(Stored items)

□ □ □ □ □ □ □

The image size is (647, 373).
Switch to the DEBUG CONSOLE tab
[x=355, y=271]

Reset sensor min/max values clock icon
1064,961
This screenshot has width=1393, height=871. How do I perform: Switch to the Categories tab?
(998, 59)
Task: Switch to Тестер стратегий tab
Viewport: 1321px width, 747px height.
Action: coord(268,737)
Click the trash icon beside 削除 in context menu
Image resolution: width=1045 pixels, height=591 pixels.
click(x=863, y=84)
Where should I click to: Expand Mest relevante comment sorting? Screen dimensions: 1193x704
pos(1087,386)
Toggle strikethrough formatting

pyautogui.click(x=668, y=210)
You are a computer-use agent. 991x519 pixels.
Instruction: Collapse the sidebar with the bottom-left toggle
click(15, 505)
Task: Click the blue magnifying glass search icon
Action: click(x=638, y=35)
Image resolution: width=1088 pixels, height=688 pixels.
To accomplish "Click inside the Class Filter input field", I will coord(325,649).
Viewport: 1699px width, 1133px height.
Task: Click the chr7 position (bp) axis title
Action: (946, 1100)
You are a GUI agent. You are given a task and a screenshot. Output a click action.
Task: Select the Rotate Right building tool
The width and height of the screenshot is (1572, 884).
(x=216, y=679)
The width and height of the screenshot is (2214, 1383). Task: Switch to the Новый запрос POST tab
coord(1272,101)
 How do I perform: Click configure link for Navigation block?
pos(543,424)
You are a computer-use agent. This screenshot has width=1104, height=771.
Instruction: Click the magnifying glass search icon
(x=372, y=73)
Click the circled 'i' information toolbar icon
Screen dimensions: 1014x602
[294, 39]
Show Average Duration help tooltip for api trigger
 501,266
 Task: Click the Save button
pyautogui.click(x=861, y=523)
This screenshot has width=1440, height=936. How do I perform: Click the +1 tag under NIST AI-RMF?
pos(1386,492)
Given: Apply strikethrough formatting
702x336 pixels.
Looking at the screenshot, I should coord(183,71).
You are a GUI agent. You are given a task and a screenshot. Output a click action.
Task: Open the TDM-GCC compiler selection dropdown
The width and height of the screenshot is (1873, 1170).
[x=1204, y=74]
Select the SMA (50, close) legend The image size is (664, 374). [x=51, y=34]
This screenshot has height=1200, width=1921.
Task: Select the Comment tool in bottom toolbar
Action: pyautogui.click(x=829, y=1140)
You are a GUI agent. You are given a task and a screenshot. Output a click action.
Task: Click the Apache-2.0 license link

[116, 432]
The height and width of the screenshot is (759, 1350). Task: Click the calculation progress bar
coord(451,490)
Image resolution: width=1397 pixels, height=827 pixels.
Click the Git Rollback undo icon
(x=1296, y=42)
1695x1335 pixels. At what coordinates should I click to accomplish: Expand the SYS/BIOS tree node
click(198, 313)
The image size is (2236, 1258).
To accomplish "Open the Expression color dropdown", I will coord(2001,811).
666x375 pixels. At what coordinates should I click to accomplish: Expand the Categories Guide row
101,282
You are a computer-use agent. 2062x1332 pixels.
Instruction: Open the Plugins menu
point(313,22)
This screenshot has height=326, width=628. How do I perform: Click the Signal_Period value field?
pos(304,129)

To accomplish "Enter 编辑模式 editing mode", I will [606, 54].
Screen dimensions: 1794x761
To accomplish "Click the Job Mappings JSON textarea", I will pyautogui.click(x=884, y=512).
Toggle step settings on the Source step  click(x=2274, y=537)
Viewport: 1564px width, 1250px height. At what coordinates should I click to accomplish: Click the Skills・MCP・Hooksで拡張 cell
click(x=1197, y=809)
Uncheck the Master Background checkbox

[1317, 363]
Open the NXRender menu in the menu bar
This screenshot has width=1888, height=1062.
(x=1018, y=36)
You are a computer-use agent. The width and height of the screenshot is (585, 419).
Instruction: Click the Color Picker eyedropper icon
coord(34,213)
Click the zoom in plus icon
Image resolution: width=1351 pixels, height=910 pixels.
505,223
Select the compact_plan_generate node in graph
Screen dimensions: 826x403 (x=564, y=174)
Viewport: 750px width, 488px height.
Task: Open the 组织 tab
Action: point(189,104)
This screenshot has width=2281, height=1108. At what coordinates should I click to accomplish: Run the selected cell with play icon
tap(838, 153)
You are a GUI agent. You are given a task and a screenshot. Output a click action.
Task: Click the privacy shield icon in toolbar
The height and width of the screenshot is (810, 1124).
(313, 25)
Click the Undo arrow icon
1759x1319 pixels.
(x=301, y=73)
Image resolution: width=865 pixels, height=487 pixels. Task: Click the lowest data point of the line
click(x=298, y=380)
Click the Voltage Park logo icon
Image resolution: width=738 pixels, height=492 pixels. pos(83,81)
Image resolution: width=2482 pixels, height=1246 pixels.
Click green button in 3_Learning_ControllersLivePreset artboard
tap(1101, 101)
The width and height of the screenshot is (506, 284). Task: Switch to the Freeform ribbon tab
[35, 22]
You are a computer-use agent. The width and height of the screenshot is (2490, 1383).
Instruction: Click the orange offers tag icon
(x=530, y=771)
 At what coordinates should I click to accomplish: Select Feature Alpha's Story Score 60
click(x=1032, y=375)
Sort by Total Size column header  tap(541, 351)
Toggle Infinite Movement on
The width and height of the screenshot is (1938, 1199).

□ □ □ □ □ □ □

--- EXERCISE BRIEF ---
Word for word, restate the lines above.

--- REPLY ---
The image size is (647, 373).
Switch to the DEBUG CONSOLE tab
[x=355, y=271]

Reset sensor min/max values clock icon
1064,961
This screenshot has width=1393, height=871. How do I perform: Switch to the Categories tab?
(998, 59)
Task: Switch to Тестер стратегий tab
Viewport: 1321px width, 747px height.
Action: coord(268,737)
Click the trash icon beside 削除 in context menu
Image resolution: width=1045 pixels, height=591 pixels.
click(x=863, y=84)
Where should I click to: Expand Mest relevante comment sorting? Screen dimensions: 1193x704
pos(1087,386)
Toggle strikethrough formatting

pyautogui.click(x=668, y=210)
You are a computer-use agent. 991x519 pixels.
Instruction: Collapse the sidebar with the bottom-left toggle
click(15, 505)
Task: Click the blue magnifying glass search icon
Action: click(x=638, y=35)
Image resolution: width=1088 pixels, height=688 pixels.
To accomplish "Click inside the Class Filter input field", I will coord(325,649).
Viewport: 1699px width, 1133px height.
Task: Click the chr7 position (bp) axis title
Action: (946, 1100)
You are a GUI agent. You are given a task and a screenshot. Output a click action.
Task: Select the Rotate Right building tool
The width and height of the screenshot is (1572, 884).
(x=216, y=679)
The width and height of the screenshot is (2214, 1383). Task: Switch to the Новый запрос POST tab
coord(1272,101)
 How do I perform: Click configure link for Navigation block?
pos(543,424)
You are a computer-use agent. This screenshot has width=1104, height=771.
Instruction: Click the magnifying glass search icon
(x=372, y=73)
Click the circled 'i' information toolbar icon
Screen dimensions: 1014x602
[294, 39]
Show Average Duration help tooltip for api trigger
 501,266
 Task: Click the Save button
pyautogui.click(x=861, y=523)
This screenshot has width=1440, height=936. How do I perform: Click the +1 tag under NIST AI-RMF?
pos(1386,492)
Given: Apply strikethrough formatting
702x336 pixels.
Looking at the screenshot, I should coord(183,71).
You are a GUI agent. You are given a task and a screenshot. Output a click action.
Task: Open the TDM-GCC compiler selection dropdown
The width and height of the screenshot is (1873, 1170).
[x=1204, y=74]
Select the SMA (50, close) legend The image size is (664, 374). [x=51, y=34]
This screenshot has height=1200, width=1921.
Task: Select the Comment tool in bottom toolbar
Action: pyautogui.click(x=829, y=1140)
You are a GUI agent. You are given a task and a screenshot. Output a click action.
Task: Click the Apache-2.0 license link

[116, 432]
The height and width of the screenshot is (759, 1350). Task: Click the calculation progress bar
coord(451,490)
Image resolution: width=1397 pixels, height=827 pixels.
Click the Git Rollback undo icon
(x=1296, y=42)
1695x1335 pixels. At what coordinates should I click to accomplish: Expand the SYS/BIOS tree node
click(198, 313)
The image size is (2236, 1258).
To accomplish "Open the Expression color dropdown", I will coord(2001,811).
666x375 pixels. At what coordinates should I click to accomplish: Expand the Categories Guide row
101,282
You are a computer-use agent. 2062x1332 pixels.
Instruction: Open the Plugins menu
point(313,22)
This screenshot has height=326, width=628. How do I perform: Click the Signal_Period value field?
pos(304,129)

To accomplish "Enter 编辑模式 editing mode", I will [606, 54].
Screen dimensions: 1794x761
To accomplish "Click the Job Mappings JSON textarea", I will pyautogui.click(x=884, y=512).
Toggle step settings on the Source step  click(x=2274, y=537)
Viewport: 1564px width, 1250px height. At what coordinates should I click to accomplish: Click the Skills・MCP・Hooksで拡張 cell
click(x=1197, y=809)
Uncheck the Master Background checkbox

[1317, 363]
Open the NXRender menu in the menu bar
This screenshot has width=1888, height=1062.
(x=1018, y=36)
You are a computer-use agent. The width and height of the screenshot is (585, 419).
Instruction: Click the Color Picker eyedropper icon
coord(34,213)
Click the zoom in plus icon
Image resolution: width=1351 pixels, height=910 pixels.
505,223
Select the compact_plan_generate node in graph
Screen dimensions: 826x403 (x=564, y=174)
Viewport: 750px width, 488px height.
Task: Open the 组织 tab
Action: point(189,104)
This screenshot has width=2281, height=1108. At what coordinates should I click to accomplish: Run the selected cell with play icon
tap(838, 153)
You are a GUI agent. You are given a task and a screenshot. Output a click action.
Task: Click the privacy shield icon in toolbar
The height and width of the screenshot is (810, 1124).
(313, 25)
Click the Undo arrow icon
1759x1319 pixels.
(x=301, y=73)
Image resolution: width=865 pixels, height=487 pixels. Task: Click the lowest data point of the line
click(x=298, y=380)
Click the Voltage Park logo icon
Image resolution: width=738 pixels, height=492 pixels. pos(83,81)
Image resolution: width=2482 pixels, height=1246 pixels.
Click green button in 3_Learning_ControllersLivePreset artboard
tap(1101, 101)
The width and height of the screenshot is (506, 284). Task: Switch to the Freeform ribbon tab
[35, 22]
You are a computer-use agent. The width and height of the screenshot is (2490, 1383).
Instruction: Click the orange offers tag icon
(x=530, y=771)
 At what coordinates should I click to accomplish: Select Feature Alpha's Story Score 60
click(x=1032, y=375)
Sort by Total Size column header  tap(541, 351)
Toggle Infinite Movement on
The width and height of the screenshot is (1938, 1199).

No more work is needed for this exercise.